Open abhi-bit opened 9 years ago
After I flipped to using goleveldb, index size on disk has dropped to 2x - 3x bucket mem_used. Also with goleveldb indexing is very noticeably faster compared to default boltdb option. It might make sense to have goleveldb as default kvstore(Note: I haven't tested anything else beside boltdb)
OK, I don't see any arrays. How big is the index? Is it possible to share it with me somehow?
BoltDB based indexes were 592MB in size and levelDB based are 134MB(bucket me_used 64MB). You're asking for raw index files from disk or bucket data?

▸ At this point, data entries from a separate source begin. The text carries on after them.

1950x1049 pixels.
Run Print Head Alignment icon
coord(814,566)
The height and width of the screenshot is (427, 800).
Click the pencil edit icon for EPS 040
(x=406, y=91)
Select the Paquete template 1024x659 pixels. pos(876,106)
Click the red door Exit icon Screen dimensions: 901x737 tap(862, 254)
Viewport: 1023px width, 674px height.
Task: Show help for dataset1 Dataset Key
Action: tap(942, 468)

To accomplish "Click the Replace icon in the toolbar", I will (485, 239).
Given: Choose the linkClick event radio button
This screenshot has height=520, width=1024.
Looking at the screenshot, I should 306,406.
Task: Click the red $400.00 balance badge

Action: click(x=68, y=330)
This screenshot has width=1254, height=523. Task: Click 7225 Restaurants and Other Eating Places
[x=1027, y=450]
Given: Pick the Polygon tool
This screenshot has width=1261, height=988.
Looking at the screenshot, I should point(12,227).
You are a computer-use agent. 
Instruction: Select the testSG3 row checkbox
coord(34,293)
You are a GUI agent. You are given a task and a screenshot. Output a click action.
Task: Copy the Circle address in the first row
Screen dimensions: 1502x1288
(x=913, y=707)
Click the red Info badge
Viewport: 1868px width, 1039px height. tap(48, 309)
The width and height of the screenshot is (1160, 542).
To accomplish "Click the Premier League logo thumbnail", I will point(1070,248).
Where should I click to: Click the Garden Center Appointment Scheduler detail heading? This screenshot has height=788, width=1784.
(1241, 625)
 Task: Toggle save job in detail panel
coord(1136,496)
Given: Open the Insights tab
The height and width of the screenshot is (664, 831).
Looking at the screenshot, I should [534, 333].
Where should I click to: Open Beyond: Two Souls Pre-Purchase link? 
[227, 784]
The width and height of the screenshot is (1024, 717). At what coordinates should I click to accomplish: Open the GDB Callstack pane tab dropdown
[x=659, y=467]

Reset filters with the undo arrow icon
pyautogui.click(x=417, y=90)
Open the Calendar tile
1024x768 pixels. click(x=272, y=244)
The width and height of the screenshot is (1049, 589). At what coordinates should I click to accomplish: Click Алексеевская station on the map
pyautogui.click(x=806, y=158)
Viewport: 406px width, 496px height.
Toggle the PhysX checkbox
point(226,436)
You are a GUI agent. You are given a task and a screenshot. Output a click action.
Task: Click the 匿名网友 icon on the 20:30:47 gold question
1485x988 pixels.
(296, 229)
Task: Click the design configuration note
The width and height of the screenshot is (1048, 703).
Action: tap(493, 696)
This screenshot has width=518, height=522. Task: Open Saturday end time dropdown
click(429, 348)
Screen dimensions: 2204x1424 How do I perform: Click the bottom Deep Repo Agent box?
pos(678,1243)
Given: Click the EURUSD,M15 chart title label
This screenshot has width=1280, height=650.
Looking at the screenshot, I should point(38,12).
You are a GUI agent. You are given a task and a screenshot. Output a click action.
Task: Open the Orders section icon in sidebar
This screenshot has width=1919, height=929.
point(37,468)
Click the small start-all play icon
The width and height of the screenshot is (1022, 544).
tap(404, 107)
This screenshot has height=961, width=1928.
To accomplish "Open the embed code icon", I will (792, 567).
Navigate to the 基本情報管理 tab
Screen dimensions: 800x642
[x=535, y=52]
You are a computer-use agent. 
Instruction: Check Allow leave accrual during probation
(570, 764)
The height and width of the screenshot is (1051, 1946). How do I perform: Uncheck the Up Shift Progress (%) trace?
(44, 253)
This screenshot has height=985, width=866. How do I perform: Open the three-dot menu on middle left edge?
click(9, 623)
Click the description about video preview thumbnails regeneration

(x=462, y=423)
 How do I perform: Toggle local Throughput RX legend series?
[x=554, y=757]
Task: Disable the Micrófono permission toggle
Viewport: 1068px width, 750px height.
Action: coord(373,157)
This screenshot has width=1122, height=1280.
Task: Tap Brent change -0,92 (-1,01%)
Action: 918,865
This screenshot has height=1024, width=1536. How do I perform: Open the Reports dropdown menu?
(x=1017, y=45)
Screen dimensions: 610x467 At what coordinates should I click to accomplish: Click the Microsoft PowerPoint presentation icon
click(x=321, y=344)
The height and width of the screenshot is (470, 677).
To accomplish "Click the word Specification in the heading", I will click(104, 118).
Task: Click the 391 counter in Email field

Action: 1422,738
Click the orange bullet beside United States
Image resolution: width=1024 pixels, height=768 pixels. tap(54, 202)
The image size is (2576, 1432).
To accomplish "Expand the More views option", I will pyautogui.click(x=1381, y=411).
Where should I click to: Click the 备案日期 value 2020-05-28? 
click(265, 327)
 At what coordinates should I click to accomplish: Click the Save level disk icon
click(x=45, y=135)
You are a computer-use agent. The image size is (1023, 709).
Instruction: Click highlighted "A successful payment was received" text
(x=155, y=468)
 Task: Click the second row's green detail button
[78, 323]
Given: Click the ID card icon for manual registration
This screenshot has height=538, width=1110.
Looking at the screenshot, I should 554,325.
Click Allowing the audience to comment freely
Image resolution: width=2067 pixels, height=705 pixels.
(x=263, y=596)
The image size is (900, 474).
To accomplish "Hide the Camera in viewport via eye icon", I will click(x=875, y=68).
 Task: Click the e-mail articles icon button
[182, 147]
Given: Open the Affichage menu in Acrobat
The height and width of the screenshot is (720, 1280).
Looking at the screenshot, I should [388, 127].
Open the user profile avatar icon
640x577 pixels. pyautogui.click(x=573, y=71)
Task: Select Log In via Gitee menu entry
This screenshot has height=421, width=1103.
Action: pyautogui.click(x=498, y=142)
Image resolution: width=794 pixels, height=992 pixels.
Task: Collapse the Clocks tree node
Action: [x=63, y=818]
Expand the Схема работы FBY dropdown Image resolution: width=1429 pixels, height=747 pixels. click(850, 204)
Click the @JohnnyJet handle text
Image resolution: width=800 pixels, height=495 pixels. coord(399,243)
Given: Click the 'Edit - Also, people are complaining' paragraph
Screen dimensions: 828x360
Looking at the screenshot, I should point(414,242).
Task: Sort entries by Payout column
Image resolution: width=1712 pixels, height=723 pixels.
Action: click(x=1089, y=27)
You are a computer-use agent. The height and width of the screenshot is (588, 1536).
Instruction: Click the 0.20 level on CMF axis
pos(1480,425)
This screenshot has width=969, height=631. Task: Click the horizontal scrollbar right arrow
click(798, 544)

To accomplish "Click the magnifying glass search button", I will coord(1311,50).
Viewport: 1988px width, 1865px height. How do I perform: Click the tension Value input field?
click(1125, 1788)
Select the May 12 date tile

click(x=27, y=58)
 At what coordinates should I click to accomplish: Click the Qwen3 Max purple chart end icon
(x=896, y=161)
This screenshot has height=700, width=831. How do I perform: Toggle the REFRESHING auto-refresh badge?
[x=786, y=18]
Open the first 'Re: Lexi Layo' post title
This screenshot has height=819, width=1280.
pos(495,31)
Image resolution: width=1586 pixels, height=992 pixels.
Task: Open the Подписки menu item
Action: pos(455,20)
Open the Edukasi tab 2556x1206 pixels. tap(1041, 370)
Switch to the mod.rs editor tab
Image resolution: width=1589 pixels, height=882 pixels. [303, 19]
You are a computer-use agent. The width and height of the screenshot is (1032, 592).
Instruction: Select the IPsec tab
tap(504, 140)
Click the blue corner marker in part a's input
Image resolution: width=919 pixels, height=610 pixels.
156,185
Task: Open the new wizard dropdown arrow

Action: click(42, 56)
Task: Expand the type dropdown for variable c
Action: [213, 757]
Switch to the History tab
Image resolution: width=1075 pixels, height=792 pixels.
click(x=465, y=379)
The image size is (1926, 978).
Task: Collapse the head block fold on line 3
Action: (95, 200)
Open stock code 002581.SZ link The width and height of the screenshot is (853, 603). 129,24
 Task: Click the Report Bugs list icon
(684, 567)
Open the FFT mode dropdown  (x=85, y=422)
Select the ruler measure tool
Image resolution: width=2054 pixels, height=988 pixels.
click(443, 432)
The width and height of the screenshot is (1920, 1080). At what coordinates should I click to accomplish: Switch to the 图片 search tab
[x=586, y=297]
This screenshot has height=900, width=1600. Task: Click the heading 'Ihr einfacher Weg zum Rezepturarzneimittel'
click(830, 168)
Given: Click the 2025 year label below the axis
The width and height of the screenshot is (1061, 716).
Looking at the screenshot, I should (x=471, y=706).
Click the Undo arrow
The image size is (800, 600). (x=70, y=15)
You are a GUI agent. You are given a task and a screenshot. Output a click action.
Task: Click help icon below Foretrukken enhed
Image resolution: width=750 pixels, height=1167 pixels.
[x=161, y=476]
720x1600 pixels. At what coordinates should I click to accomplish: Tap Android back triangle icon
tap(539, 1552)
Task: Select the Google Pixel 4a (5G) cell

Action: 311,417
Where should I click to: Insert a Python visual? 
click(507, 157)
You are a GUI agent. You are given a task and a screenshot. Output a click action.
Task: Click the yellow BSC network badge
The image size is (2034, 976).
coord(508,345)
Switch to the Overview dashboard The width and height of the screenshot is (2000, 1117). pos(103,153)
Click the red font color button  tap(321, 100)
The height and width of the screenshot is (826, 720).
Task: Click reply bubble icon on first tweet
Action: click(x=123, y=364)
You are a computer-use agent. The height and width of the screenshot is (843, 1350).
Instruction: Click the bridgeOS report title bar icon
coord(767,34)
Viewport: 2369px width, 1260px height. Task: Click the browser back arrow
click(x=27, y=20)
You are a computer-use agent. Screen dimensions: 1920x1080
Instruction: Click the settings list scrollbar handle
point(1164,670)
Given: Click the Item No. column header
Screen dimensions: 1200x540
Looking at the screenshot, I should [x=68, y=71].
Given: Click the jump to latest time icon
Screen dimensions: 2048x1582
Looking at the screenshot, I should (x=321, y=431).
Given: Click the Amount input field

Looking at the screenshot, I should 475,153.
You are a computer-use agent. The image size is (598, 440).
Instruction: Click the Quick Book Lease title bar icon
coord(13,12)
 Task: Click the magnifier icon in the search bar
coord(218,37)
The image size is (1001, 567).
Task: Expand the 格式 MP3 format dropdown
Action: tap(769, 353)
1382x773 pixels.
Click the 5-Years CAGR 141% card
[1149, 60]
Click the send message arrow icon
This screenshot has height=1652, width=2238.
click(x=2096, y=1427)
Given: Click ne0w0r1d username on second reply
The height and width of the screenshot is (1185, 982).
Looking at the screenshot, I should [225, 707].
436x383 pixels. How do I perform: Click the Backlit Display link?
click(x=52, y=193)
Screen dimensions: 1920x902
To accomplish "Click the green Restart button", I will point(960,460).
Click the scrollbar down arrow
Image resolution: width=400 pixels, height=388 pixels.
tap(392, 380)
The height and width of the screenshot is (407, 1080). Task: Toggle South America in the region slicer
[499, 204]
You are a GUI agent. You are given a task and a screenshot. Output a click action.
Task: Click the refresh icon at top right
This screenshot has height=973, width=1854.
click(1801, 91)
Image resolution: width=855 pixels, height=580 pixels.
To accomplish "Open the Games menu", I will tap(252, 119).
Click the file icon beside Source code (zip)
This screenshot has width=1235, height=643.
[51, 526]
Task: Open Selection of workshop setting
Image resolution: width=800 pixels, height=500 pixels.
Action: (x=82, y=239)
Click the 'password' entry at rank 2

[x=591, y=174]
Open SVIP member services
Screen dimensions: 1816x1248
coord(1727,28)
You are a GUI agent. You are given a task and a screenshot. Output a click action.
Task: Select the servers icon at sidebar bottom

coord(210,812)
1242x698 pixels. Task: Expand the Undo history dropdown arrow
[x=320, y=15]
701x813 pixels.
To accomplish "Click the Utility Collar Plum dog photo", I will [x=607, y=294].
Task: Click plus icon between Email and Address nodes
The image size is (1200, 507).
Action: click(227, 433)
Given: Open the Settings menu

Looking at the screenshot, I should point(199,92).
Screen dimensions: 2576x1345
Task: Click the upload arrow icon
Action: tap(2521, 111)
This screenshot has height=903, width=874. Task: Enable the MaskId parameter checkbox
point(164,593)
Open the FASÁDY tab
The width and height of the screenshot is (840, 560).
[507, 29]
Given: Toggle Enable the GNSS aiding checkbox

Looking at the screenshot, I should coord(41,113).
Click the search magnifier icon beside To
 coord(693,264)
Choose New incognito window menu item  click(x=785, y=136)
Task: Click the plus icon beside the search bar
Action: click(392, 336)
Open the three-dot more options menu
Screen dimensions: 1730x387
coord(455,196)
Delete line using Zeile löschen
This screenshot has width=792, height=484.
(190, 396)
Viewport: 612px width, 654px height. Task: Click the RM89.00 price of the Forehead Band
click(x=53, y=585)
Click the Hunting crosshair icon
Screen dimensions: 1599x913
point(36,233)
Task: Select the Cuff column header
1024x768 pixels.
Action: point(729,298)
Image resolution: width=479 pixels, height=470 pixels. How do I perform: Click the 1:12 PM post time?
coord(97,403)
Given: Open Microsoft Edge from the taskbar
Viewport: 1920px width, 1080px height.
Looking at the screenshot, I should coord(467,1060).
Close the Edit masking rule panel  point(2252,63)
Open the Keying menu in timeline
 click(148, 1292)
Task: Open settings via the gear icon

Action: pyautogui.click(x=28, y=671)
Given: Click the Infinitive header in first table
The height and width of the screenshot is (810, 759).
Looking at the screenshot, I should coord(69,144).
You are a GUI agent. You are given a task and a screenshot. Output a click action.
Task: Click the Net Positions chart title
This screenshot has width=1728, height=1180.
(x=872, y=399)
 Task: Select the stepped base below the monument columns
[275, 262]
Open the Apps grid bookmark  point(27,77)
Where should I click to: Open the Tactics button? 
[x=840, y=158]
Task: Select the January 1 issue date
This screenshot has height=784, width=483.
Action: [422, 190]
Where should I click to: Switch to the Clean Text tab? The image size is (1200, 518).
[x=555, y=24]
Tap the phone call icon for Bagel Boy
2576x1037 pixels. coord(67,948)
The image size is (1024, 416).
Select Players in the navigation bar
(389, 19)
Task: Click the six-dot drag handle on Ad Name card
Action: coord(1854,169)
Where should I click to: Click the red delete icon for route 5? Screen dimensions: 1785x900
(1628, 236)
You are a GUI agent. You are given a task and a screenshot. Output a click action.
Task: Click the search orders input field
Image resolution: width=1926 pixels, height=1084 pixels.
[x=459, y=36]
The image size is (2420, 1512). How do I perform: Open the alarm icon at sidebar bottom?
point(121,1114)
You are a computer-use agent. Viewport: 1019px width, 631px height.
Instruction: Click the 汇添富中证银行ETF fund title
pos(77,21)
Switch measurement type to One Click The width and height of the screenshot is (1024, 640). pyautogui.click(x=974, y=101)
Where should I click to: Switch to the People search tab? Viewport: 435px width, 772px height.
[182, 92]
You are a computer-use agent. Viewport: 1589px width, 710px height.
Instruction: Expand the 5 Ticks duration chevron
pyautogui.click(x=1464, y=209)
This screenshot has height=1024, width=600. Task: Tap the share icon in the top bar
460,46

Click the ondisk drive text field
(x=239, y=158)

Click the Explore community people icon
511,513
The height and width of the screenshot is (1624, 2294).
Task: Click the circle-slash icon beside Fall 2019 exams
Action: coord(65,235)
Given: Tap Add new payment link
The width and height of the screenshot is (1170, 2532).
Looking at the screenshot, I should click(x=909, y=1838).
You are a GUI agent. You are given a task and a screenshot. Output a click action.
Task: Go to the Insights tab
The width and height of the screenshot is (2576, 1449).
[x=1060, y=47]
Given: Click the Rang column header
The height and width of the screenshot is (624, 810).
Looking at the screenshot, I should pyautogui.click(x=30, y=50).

Well, with the Bleve index I should be able to reproduce the error and figure out which field in which document it was trying to highlight. I understand it contains some customer sensitive data, so if there is some secure way for me to download it that would be ideal.
Passed details over mail
Figured this might a good bug to cross-link as it has some (admittedly old) advice: https://github.com/couchbaselabs/cbft/issues/11
3 types of documents in this bucket(webnutshell), redacted some confidential customer info:
cluster_blob: https://gist.github.com/abhi-bit/6bbbcac3ff75d20b0e00 node_blob: https://gist.github.com/abhi-bit/a8892159fd684c510fb6 customer_blob: https://gist.github.com/abhi-bit/62882eae79602bcda77c
Also, I've noticed the ratio of cbft index files vs bucket mem_used to grow as bucket dataset size grows. From an earlier deployment experience, I've seen a bucket using ~1G in memory created indexes of size 190GB on disk - I've kick started indexing against that bucket couple of days back, will share numbers once the indexing is complete there.